Hang on, let's think logically here.
Surely the third person in was the one who reported it?
If so, did the second person have a shower?
If they did, that's yer mystery crimper, right there.
Obviously, if the second one in didn't have a shower, could have been any of them.
Perhaps the aforementioned turd was laid in another place and brought into work?
Frozen, maybe?
Maybe its the ghost of Bobby Sands?
Ahhh, toilet terrorism.
This is an [i]actual thing[/i]. I've come across it in workplaces before: employees vandalising toilets, often creatively employing their various bodily excretions.
In my experience, it tends to occur in workplaces with low morale, where employees feel disempowered.

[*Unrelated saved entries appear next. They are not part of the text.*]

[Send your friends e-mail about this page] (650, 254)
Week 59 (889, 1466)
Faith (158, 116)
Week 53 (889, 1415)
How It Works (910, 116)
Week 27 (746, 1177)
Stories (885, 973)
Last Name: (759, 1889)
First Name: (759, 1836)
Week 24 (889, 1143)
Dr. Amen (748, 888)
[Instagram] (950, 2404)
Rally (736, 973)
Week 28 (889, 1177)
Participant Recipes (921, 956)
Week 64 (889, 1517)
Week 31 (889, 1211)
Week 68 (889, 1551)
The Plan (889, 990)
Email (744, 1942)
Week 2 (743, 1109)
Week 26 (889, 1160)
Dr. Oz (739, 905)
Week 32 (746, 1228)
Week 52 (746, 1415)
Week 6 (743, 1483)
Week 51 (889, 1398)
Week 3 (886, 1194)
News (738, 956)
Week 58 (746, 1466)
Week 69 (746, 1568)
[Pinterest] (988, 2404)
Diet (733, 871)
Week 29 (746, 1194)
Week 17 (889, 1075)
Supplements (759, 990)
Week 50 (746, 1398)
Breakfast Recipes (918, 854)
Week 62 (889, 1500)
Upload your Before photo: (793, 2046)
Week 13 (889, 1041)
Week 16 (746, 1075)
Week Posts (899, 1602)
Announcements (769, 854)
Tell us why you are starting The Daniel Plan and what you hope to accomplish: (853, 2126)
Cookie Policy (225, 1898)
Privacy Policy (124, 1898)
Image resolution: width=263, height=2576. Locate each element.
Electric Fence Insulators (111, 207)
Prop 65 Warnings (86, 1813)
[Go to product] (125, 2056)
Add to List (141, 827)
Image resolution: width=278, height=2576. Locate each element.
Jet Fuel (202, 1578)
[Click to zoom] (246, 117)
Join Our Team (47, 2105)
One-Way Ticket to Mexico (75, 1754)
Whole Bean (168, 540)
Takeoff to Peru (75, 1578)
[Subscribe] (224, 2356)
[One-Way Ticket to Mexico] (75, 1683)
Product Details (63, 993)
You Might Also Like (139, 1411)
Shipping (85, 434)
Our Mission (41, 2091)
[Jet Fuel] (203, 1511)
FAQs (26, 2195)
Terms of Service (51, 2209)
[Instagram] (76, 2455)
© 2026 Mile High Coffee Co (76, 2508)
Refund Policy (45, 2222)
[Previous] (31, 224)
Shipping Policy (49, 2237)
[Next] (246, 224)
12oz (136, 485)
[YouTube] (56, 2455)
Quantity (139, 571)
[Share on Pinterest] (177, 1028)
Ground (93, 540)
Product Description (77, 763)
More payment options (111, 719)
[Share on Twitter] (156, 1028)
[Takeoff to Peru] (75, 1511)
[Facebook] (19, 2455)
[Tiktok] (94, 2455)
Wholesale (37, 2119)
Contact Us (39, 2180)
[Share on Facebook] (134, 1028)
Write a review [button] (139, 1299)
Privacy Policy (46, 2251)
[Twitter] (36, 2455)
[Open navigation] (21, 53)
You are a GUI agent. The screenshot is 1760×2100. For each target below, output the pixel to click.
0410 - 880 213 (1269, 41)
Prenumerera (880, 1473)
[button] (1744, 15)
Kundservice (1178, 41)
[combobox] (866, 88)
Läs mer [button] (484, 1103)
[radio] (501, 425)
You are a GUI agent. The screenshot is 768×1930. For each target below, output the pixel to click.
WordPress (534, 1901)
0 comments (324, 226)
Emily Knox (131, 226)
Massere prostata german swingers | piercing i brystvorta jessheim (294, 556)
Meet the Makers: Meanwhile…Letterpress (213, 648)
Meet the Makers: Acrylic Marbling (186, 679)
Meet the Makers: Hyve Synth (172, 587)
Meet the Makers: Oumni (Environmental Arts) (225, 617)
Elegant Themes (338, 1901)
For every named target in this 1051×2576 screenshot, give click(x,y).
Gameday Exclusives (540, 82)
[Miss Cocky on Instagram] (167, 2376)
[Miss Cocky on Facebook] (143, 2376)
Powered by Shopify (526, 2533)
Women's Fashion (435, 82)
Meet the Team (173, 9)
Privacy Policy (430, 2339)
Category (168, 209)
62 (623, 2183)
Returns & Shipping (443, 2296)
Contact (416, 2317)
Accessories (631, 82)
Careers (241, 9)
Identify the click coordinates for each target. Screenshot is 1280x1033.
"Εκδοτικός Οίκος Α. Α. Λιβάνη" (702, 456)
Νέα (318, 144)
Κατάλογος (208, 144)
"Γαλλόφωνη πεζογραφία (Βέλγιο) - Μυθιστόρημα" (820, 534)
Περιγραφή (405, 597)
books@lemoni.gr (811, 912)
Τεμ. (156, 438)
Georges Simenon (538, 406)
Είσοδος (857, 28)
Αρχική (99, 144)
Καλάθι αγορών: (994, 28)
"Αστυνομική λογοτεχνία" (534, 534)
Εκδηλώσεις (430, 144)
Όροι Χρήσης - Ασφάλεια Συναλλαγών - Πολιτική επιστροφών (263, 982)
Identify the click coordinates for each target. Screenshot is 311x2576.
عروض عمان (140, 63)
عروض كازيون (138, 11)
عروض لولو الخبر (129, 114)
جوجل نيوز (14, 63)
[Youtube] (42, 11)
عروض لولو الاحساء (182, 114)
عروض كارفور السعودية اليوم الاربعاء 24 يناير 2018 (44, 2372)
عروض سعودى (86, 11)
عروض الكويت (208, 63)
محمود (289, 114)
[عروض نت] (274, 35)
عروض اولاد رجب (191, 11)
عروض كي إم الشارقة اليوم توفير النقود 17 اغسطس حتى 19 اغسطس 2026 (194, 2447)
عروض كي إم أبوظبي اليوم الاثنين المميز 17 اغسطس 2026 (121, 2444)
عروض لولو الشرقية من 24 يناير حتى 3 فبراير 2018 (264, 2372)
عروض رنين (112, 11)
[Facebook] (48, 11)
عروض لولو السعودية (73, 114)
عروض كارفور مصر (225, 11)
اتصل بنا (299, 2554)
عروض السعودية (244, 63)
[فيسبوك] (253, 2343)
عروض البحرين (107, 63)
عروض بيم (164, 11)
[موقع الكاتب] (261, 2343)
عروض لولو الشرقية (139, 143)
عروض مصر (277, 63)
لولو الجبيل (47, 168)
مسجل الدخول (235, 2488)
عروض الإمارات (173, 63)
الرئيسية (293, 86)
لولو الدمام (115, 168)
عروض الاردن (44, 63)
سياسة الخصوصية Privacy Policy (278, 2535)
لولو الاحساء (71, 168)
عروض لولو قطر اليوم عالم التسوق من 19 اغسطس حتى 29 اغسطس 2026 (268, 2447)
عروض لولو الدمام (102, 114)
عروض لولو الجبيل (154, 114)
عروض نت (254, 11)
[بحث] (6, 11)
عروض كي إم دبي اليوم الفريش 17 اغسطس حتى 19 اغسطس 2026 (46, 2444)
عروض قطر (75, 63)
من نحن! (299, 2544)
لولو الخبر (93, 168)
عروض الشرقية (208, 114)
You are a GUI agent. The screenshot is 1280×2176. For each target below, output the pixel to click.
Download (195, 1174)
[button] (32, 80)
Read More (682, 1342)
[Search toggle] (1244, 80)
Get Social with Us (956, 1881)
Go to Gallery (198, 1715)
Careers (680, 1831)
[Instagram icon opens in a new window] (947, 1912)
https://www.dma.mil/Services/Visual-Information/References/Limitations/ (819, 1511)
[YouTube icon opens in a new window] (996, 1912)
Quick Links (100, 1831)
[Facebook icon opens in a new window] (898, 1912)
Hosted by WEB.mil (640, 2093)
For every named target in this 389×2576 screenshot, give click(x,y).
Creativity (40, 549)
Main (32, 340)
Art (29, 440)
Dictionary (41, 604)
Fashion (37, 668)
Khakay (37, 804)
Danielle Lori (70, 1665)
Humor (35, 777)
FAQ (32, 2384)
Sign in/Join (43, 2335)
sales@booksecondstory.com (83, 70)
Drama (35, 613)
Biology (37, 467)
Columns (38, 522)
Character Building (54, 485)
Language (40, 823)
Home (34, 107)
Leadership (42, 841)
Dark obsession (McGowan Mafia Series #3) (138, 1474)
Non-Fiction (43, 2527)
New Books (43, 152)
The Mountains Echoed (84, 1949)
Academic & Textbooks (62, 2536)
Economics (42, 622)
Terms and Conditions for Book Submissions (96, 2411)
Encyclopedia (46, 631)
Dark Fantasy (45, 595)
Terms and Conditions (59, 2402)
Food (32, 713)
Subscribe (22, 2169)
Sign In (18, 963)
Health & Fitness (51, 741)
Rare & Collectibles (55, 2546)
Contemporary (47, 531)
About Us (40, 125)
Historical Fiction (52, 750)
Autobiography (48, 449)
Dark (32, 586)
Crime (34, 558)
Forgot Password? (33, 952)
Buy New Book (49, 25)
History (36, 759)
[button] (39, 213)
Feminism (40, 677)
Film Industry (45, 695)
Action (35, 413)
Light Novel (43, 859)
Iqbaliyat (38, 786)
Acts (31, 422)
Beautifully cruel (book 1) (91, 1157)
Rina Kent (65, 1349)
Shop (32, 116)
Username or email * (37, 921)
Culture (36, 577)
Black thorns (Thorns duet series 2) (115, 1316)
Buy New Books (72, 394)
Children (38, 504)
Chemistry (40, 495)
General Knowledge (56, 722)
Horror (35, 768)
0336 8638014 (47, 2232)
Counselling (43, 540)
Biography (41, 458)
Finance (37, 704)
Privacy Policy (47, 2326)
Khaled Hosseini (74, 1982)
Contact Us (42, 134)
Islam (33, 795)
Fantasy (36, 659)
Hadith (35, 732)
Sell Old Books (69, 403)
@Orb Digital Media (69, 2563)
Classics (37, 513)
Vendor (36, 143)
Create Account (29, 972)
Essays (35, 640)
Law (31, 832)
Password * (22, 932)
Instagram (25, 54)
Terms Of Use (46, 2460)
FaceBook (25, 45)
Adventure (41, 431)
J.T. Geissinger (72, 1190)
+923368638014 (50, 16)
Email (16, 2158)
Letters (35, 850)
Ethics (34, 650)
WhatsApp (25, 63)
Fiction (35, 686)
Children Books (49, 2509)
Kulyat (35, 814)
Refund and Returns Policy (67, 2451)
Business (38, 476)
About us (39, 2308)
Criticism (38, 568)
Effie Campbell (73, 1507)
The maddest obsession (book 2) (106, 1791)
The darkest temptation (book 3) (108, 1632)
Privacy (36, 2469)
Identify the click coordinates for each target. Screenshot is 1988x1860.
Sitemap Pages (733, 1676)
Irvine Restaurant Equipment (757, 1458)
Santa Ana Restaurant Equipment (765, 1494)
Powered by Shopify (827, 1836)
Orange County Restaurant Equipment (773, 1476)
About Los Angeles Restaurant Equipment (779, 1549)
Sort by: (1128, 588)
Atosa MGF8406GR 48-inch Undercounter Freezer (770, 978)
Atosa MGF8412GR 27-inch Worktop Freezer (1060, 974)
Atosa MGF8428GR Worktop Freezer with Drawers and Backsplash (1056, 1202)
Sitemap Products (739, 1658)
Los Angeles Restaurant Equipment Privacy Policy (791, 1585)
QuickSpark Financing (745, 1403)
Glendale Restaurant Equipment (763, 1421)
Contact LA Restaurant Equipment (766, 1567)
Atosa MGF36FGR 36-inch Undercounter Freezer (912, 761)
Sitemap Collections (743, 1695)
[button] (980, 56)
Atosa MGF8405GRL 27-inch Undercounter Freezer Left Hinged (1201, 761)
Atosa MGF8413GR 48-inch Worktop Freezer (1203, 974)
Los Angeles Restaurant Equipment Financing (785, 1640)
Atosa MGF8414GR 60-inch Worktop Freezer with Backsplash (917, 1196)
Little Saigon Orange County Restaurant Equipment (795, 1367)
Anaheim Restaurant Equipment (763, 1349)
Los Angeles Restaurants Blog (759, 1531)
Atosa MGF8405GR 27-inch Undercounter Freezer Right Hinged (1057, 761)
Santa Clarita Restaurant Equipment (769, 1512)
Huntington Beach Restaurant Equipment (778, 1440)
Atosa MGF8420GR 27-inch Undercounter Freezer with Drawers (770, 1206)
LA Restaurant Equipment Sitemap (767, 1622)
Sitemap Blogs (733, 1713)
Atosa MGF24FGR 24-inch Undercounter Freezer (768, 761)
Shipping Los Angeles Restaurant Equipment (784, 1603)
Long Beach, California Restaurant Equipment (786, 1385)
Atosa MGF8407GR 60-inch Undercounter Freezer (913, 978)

It's a cry for help, only with poo.
Maybe they're transporting the poo in there rather than creating it on the scene?
Maybe you should start frisking people as they go in for contraband?
wwaswas - MemberMaybe you should start frisking people
TBH if the person doing the frisking knows they're suppose to be finding a concealed poo, they're probably not going to frisk very hard
Can you leave the offending turd and see if the phantom shitter piles them up.
Surely by that time the normal users would have stopped using the shower facility revealing the culprit as the only remaining user.
@wasnotwas
Hmmm, here's one I prepared earlier, quite possible.
I wonder if you could get a Poo Peter badge for that?
🙁 sorry, I'm running on empty, I strained hard but that was the best I could manage.
Sounds like they are owed some time in loo...
Flicker, nothing to follow through with?
years back i worked at Ikea on weekends whilst at school.
at one point the bathroom display area was being re-vamped and was screened off with thick plastic sheeting. when it came to the grand opening an unpleasant smell was emanating from one of the toilets. the loo seat was lifted to find a massive turd (as thick as a man's arm, so i am told) sitting at the bottom of a dry, not-plumbed-in toilet.
nice.
If it continues, sack all three. It could be a scat-ring.
Do any of them look like this guy?
derek_starship - Member
It could be a scat-ring.
Wiping tears from my eyes!
dannyh - Member
A turd keeps appearing in the shared showers.
The same one? Wow - a homing turd.Is it boomerang-shaped?
I guess that would be a [i]poomerang[/i] then
[i]at one point the bathroom display area was being re-vamped and was screened off with thick plastic sheeting. when it came to the grand opening an unpleasant smell was emanating from one of the toilets. the loo seat was lifted to find a massive turd (as thick as a man's arm, so i am told) sitting at the bottom of a dry, not-plumbed-in toilet.[/i]
One of my friends' children had a number twosie in a display bog in B&Q once 🙂
We had this happening at my workplace.
Turned out it was the person who kept reporting it who was doing it, trying to get another employee sacked.
His positioning of poo's was very creative, mind.
My nephew at the age of 3 left a massive jobbie in the loo of a house we were viewing on an open day.
I ran out, got hubby, told him to leave now and drive off, hubby saying why? It turns out the water had been turned off and I had no way of flushing this horrible, smelly thing away 😳
dandax1990 - MemberWe had this happening at my workplace.
Turned out it was the person who kept reporting it who was doing it, trying to get another employee sacked.
[b]His positioning of poo's was very creative, mind[/b].
Do tell.
Bunnyhop - I can't believe youre still blaming it on your nephew 😉
He once wrote the alphabet on the cubicle wall.
Once took a dump on the flusher handle.
And once right on the toilet seat.
Top bloke.
A job for her curl poo roit..
Everyone had their suspicions about him when he took a dump in the trough in a pub before our works christmas do.
Do other peoples work toilets have a scattering of nose-pick around them?
A few years ago I worked at a very large corporate and trap 3 on the 2nd floor had a very big booger collage on the back of the door.
I never worked out who the phantom booger artist was, but I had my suspicions.
I think who ever it is has gone round the U bend.